Emekliler Promosyon Hakkını İstiyor - Son Dakika
Güncel

Emekliler Promosyon Hakkını İstiyor

Emekliler Promosyon Hakkını İstiyor

DİSK Emekli-Sen Şanlıurfa Şube Başkanı Necdet Şansal, emeklilerin promosyon taleplerini yineledi.

05.07.2015 13:54

Kurulacak olan hükümetin emeklilerle ilgili sosyal ve ekonomik düzenlemeler yapmasını talep ettiklerini kaydeden DİSK Emekli-Sen Şanlıurfa Şube Başkanı Necdet Şansal, daha önceleri emeklilere ödenen banka promosyonlarının yeniden verilmesini arzu ettiklerini söyledi.

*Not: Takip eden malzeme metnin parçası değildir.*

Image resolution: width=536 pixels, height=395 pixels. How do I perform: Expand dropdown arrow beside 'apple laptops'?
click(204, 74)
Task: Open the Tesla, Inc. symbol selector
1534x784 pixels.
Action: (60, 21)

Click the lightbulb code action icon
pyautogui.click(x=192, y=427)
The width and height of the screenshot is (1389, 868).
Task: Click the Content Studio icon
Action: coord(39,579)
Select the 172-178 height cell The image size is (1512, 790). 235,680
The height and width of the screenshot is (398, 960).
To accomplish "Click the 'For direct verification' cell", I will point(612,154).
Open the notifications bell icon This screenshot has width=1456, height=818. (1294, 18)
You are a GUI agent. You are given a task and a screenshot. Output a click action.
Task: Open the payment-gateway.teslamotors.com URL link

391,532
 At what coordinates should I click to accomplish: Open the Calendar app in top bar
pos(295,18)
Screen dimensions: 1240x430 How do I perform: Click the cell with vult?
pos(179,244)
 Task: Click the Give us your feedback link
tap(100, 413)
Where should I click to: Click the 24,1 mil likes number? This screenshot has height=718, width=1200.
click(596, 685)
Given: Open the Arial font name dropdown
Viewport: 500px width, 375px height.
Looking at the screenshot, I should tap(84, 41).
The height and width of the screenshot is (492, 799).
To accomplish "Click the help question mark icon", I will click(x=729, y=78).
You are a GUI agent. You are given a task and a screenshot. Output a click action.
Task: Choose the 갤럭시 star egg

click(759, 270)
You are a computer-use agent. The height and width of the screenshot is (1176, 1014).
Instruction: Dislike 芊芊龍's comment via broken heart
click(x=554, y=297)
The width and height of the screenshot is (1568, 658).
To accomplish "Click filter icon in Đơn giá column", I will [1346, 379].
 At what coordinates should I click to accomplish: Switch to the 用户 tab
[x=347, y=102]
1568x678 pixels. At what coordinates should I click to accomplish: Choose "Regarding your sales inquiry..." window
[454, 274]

Türkiye'de yaklaşık 11 milyon civarında emekli bulunuyor. Emekliler iş başına gelen her hükümete sosyal ve ekonomik haklarının düzenlenmesi için seslerini farklı yollarlarla duyurmaya çalışıyor. Ancak bir türlü görünür kılamıyorlar kendilerini. Ve yine devlete yıllarını vermiş kesimler içerisinde en fazla ezilen onlar olmaya devam ediyor. Emekli örgütleri de bu görünmezlik karşısında mücadelesini her şeye rağmen sürdürüyor. Emeklilerin taleplerini duyurduğu yollardan biri olan Emekliler Haftası'nda Devrimci İşçi Sendikaları Konfederasyonu (DİSK) Emekli-Sen Şanlıurfa Şubesinden bir çağrı daha geldi. Gazete İpekyol olarak hafta dolayısıyla daha iyi bir yaşam kalitesi talep eden emeklilerin yaşadığı sorunları DİSK Emekli-Sen Şanlıurfa Şubesi Başkanı Necdet Şansal ile konuştuk.

28 Haziran-4 Temmuz tarihleri arasında Emekliler Haftası olarak kutlanıyor. Hafta kapsamında emeklilerle ilgili daha çok neler ön plana çıkıyor?

Türkiye'de Atatürk döneminden beri kutlanan bir Emekliler Haftası var. 28 Haziran ile 4 Temmuz arasında kutlanıyor. Bu artık gelenek haline gelmiş. Emekli sendikaları, dernekleri bunu kutluyor. Bu haftayı kutlamadaki amaç emeklilerin maddi ve manevi gelişmesine, kalkınmasına bir katkı sağlama amacı güdüyor. Bundan dolayı bu hafta kutlanıyor.

Araştırmalarda Türkiye'deki emeklilerin mutlu olmadığı ortaya çıkıyor.

Emeklilerin maalesef birçoğu mutlu değil. Türkiye'de emeklilerin mutlu olduğu söylenemez. Mutluluk tabi ki, doğrusunu söylemek gerekirse manevi olduğu kadar mutluluğun maddi temelleri de var. Maddi temelden yoksun bir mutluluk tasavvur edilemez ya da gerçekçi olamaz diye düşünüyorum.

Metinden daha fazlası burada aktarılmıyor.